Strings show as brackets with a 'u'.

Steven D'Aprano steve+comp.lang.python at pearwood.info
Wed Jul 27 00:20:39 EDT 2011


On Wed, 27 Jul 2011 11:18 am goldtech wrote:

> Thank you. So what is happening? Is it that I'm in an environment that
> is not unicode and python is telling me the string (ie. n[0]) is
> unicode? (I'll do a hatchet-job on this subject if I ask anymore about
> unicode). Thanks to posters for their patience!

It's hard to say with no context remaining. I take it you're printing n[0]
and getting unexpected results?

To start with, try calling this: type(n[0])

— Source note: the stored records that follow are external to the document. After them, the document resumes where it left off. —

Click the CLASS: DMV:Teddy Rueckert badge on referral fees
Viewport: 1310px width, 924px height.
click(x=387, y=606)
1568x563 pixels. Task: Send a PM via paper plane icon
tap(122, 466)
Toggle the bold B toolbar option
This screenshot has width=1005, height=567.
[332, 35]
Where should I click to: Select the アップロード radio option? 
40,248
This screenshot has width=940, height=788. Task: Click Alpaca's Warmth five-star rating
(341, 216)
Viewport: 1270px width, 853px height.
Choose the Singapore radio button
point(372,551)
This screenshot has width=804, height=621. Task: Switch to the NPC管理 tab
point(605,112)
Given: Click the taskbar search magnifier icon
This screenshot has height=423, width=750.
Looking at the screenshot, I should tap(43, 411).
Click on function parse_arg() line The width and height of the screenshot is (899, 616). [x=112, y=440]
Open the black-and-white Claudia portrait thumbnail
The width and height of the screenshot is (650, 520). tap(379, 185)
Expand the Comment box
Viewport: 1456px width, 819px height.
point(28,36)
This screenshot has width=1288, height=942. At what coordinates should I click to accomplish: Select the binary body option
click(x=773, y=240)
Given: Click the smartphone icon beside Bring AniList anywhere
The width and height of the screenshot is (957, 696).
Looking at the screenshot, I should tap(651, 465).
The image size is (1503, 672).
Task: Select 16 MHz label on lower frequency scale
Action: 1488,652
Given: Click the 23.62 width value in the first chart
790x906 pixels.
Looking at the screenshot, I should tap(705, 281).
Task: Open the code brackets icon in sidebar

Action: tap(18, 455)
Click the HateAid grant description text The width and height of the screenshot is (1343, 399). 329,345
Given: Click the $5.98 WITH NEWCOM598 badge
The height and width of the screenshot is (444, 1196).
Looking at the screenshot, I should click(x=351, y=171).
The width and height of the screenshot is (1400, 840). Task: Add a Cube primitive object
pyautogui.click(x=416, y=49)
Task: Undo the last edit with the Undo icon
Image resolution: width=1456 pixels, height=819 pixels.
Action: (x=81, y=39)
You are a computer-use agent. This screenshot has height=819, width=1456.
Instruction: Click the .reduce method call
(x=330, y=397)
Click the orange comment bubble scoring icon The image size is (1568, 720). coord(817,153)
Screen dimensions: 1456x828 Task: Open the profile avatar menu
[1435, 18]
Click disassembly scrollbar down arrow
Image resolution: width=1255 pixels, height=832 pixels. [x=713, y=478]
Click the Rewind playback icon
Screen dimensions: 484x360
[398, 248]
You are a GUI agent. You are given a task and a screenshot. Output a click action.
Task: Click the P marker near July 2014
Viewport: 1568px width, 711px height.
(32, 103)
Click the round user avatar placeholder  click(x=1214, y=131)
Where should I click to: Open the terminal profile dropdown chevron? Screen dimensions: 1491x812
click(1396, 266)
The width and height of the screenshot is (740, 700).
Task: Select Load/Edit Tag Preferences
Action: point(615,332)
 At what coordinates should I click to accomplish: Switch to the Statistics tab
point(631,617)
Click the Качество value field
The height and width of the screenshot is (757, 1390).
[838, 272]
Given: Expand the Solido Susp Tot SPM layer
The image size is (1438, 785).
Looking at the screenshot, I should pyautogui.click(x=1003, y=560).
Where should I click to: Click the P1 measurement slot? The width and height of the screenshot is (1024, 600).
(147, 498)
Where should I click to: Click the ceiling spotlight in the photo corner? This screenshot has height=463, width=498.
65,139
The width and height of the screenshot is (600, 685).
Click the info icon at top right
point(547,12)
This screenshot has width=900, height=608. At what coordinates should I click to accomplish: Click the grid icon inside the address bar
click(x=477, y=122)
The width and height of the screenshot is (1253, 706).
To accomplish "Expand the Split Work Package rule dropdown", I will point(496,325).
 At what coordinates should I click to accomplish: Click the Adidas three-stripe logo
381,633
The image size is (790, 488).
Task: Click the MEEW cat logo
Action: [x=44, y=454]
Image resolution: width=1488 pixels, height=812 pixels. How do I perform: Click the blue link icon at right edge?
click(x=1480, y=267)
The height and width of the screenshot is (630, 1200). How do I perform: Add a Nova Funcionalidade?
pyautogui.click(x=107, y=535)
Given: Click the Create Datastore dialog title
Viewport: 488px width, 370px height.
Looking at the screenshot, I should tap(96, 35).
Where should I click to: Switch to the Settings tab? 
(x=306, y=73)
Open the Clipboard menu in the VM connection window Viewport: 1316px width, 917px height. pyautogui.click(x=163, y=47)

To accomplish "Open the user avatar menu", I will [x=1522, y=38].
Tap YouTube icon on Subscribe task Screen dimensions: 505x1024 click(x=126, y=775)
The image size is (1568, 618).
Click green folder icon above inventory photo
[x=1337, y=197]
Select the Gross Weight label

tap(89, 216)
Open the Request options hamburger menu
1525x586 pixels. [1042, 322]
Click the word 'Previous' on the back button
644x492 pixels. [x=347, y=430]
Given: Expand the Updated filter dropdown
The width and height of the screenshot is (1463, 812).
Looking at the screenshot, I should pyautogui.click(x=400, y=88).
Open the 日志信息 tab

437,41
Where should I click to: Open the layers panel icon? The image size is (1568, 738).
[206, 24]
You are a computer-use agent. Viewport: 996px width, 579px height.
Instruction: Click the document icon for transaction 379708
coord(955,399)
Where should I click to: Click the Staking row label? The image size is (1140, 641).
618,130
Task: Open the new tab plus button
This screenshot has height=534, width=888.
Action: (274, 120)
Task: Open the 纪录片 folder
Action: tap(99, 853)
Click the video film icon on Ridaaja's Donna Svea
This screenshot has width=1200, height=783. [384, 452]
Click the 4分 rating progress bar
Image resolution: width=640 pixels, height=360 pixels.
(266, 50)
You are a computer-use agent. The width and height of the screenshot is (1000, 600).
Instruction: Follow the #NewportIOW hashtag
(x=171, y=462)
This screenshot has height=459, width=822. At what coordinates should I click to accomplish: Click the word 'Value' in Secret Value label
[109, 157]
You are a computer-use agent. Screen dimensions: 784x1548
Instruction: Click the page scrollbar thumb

That will tell you if the object is a byte-string, or unicode.

I don't think there is any way to tell the console's encoding directly from
Python, although you can look at sys.stdout.encoding which will tell you
what Python thinks it is.

I think that from Windows you can run chcp.exe to see the console encoding,
although I can't confirm that. From Linux, there's probably a bazillion
different ways, none of which guaranteed to be either correct or consistent
with the others. But I'm not bitter.

You can try with the default locale encoding, or the LANG environment
variable:

locale charmap
echo $LANG

but that only tells you what your shell thinks the encoding should be, not
what your terminal is actually using.

Your console app (xterm, konsole, Gnome terminal, whatever...) probably has
a way to query what encoding it is using, but I'll be buggered if I can
find out what that is. In konsole I can look at the Settings > Encodings
menu, but it claims to be using "default". How very useful.